I want to capture the id but only if '[FLAG] ' between the anchor tag is not there.  '[FLAG] ' will always be immediately after the closing '>' of the opening anchor tag and it will always have a space right after it.  If it is not there, the stuff between the anchor tags will start immediately after the '>' for the opening tag (no space).

 

So for this example, I want to capture 829.1 and 634.5 but not 1234.2

 

I think the answer is negative lookbehind, so here's what I've tried:

 

preg_match_all("/<a.*?id=([0-9.]+)[^>]*?>(?<!\[FLAG\] ).*?<\/a>/",$string,$matches);

 

I've also tried wrapping the .*? in non-capturing parenthesis like so:

 

preg_match_all("/<a.*?id=([0-9.]+)[^>]*?>(?<!\[FLAG\] )(?:.*?)<\/a>/",$string,$matches);

 

But it continues to match all 3 ids.  So...what am I doing wrong?

 

Link to comment
Share on other sites

<?php
$string = "
<a href='blah' id=1234.2>[FLAG] something</a>
<a href='blah' id=829.1>somethingelse</a>
<a href='blah' id=634.5>somerandomcharlength</a>
";
preg_match_all('~<a.*?id=([0-9.]+)[^>]*?>(?!\[FLAG\]).*?</a>~', $string, $matches);
print_r($matches);
?>

 

You should be using negative lookaheads for this.

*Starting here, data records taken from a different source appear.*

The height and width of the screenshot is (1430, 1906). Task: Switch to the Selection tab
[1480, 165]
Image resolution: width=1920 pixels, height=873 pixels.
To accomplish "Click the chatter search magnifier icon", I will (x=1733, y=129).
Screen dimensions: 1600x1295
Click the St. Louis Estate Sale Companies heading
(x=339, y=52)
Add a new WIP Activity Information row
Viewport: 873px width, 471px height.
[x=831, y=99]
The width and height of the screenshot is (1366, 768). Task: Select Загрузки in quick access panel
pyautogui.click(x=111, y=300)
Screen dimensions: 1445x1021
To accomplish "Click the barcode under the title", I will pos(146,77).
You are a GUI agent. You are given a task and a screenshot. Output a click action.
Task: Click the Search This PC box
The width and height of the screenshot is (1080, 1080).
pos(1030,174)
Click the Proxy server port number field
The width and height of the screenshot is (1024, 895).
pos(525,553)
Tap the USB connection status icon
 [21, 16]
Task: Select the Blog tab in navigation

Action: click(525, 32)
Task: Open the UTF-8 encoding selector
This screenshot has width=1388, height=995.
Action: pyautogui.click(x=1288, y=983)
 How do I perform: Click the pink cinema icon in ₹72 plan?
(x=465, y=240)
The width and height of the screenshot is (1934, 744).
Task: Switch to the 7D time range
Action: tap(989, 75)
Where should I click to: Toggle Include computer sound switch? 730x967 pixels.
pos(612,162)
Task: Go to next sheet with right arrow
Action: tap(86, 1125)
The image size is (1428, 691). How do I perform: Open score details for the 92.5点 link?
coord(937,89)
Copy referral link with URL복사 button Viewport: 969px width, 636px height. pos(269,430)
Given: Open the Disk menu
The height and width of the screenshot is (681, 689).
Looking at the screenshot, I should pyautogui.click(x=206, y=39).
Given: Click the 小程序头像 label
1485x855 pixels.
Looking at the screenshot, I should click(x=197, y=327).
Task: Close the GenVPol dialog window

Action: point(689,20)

This regex works as expected.

Link to comment
Share on other sites

Here is my take:

 

$str = "
<a href='blah' id=1234.2>[FLAG] something</a>
<a href='blah' id=829.1>somethingelse</a>
<a href='blah' id=634.5>somerandomcharlength</a>
";
preg_match_all('#<a.+?id=([0-9.]+)(?!.*?\[FLAG\])#s', $str, $matches);
echo '<pre>'.print_r($matches[1], true);

 

EDIT - I threw in the s modifier just in case the dot-all matching part has to deal with a long multi-lined anchor tag.. but in this situation, it isn't needed.

 

EDIT2 - I modified my line to encase the closing a tag, just in case (although from the initial code I provided, it still does work).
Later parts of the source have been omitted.